VSM entry object property | PubDictionaries entry's property | Notes |
---|---|---|
id |
id |
the concept-ID (*) |
dictID |
- | the URI dictID is the concatenation of the string https://pubdictionaries.org/dictionaries/ and the dictionary value returned |
descr |
id |
we trim any leading http(s):// or www. substrings from the id |
terms[i].str |
label |
the concept's synonymous terms (*) - can be many |
(*) Note that since synonyms are represented with different labels but same ids in a PubDictionary, we merge all these entries to a single VSM entry
object, which has the common id
and possibly many synonymous label
s in the terms
array.
This specification is related to the function getEntryMatchesForString(str, options, cb)
.
If the options.filter.dictID
is properly defined and none of the dictIDs used for filtering are PubDictionaries-related (meaning that they do not have the pubdictionaries.org/dictionaries
as a substring), then getEntryMatchesForString
returns an empty object result.
If no dictionaries are given for filtering (empty/absent options.filter.dictID
option) - which corresponds to asking for terms in all PubDictionaries - then we return an error object as follows:
{ status: 404, error: 'Not supported' }
Same error object we return when the request is for specific dictionaries with the options.sort.dictID
option and option.page
> 1 (all according to the spec).
An example of a URL string that is built and sent to the PubDictionaries server is:
https://pubdictionaries.org/dictionaries/human-UniProt/substring_completion?term=TP53&page=1&per_page=7
When multiple dictionaries have been specified in the options.filter.dictID
and options.sort.dictID
options, we create 2 groups of dictionaries, corresponding to preferred and filtered/rest dictionaries.
Multiple parallel URL queries can thus be sent, each corresponding to a specific PubDictionary (like in the example above).
The returned results from each respective group of dictionaries are merged and then sorted according to the spec: first by type
(first prefix, then infix matches), then by label (str
) and lastly by dictionary name (dictID
).
Then the sorted results from the 2 groups are merged and trimmed based on the options.perPage
value.
The PubDictionaries API currently supports 3 endpoints that can be used for searching terms in the corresponding dictionaries.
By default, the substring_completion
endpoint is used.
The (developer) user can specify which one of the 3 endpoints he wants to use with the global option suggest
.
For example, to use the prefix_completion
endpoint we initialize the vsm-pubdictionaries
instance as:
const PubDict = require('vsm-pubdictionaries');
const dict = new PubDict({ suggest: 'prefix' }); // 'substring' or 'mixed' also allowed
...
We use the URL example above to demonstrate and explain the differences between the 3 endpoints:
prefix_completion
: returns only entries whose label starts withTP53
substring_completion
: returns entries which have theTP53
string somewhere in their label, not necessarily having the prefix matches first.mixed_completion
: a combination of the above two endpoints, putting the prefix matches first and the infix matches later (common possible entries are pruned).
Each of the *_completion
endpoints return an array of labels and ids.

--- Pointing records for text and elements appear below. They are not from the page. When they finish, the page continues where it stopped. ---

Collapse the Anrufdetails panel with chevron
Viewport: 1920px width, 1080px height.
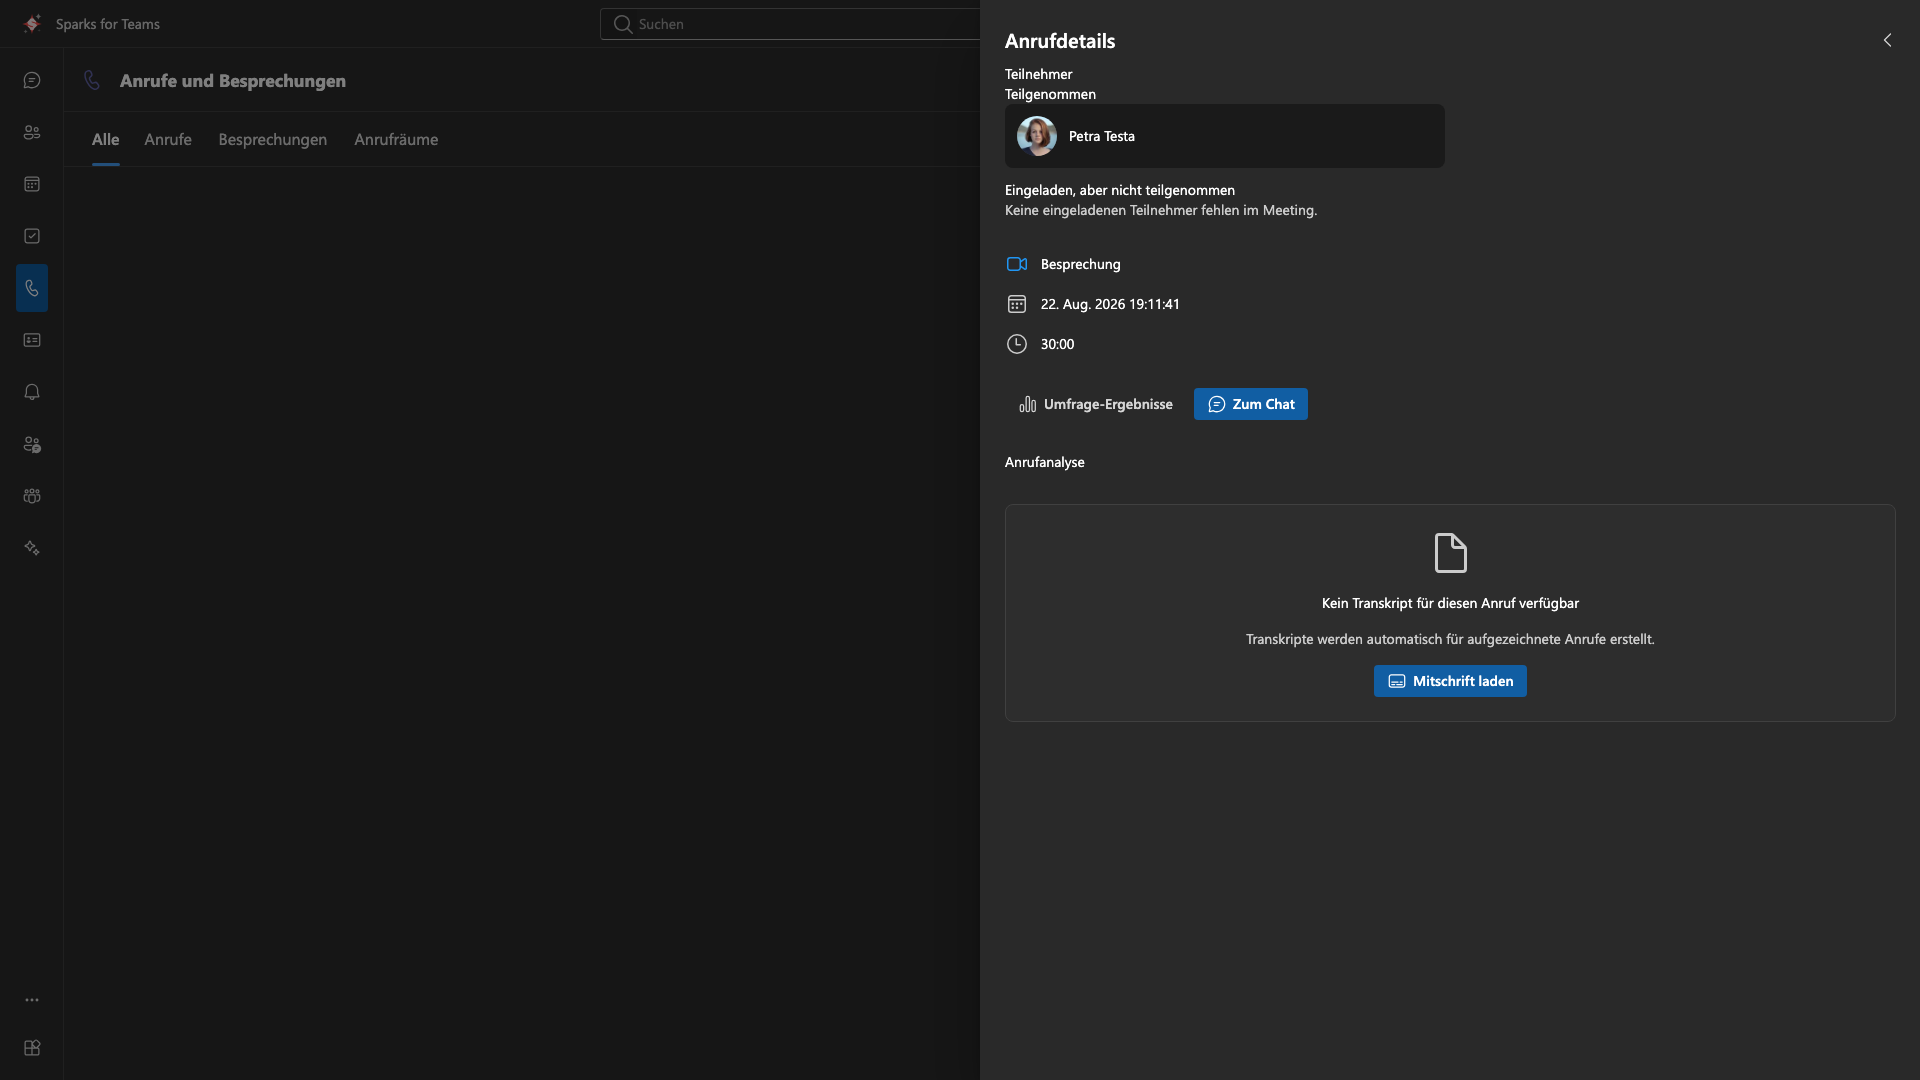pos(1887,40)
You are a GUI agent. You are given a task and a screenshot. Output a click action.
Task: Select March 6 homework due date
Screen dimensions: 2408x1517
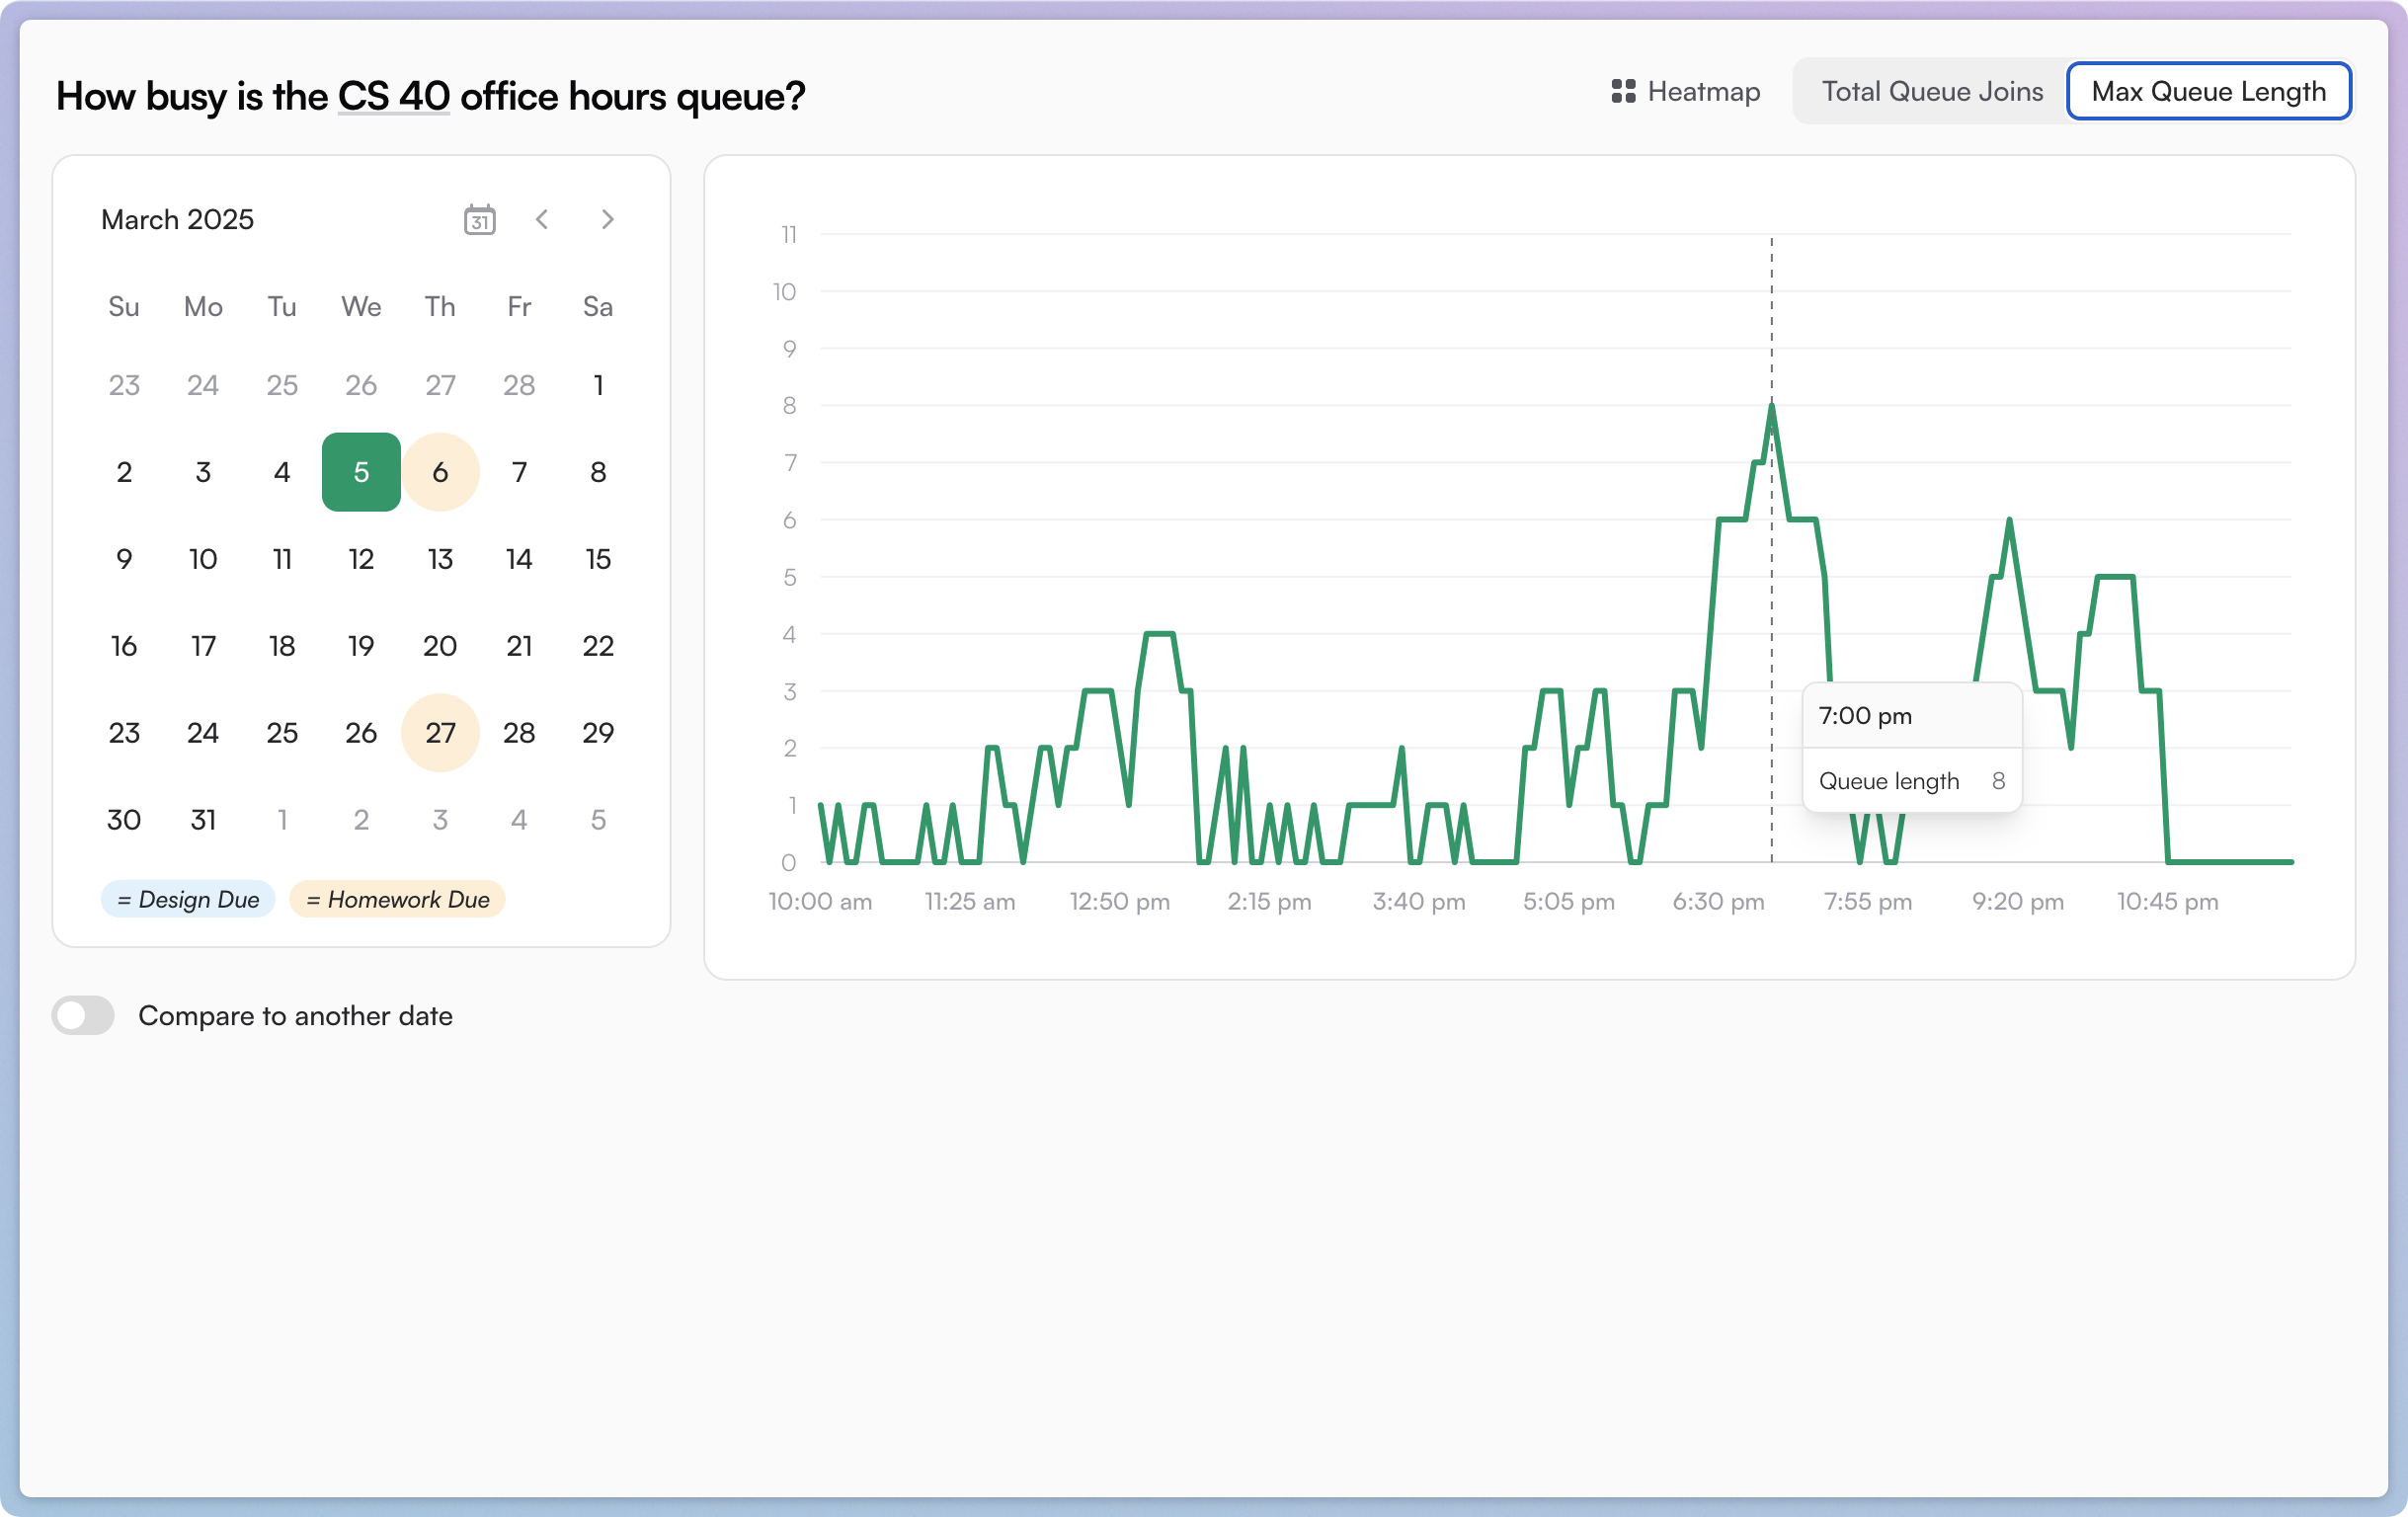point(440,472)
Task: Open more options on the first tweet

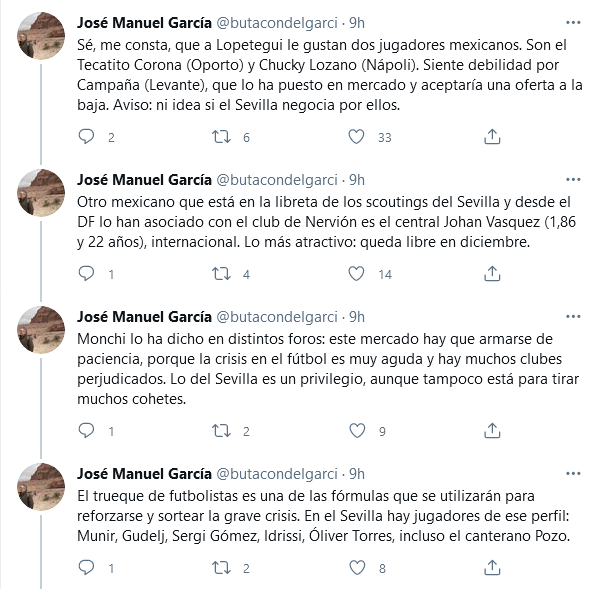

The mapping between the returned JSON object from the PubDictionaries API and the corresponding VSM match
object is fully detailed in the table below:
VSM match object property | PubDictionaries entry's property | Notes |
---|---|---|
id |
id |
the concept-ID |
dictID |
- | the URI dictID is the concatenation of the string https://pubdictionaries.org/dictionaries/ and the dictionary name given in the *_completion URL |
str |
label |
the string representation of the term |
descr |
id |
we trim any leading http(s):// or www. substrings from the id |
terms[0].str |
label |
the concept's synonymous term (only 1) |
This project is licensed under the AGPL license - see LICENSE.md.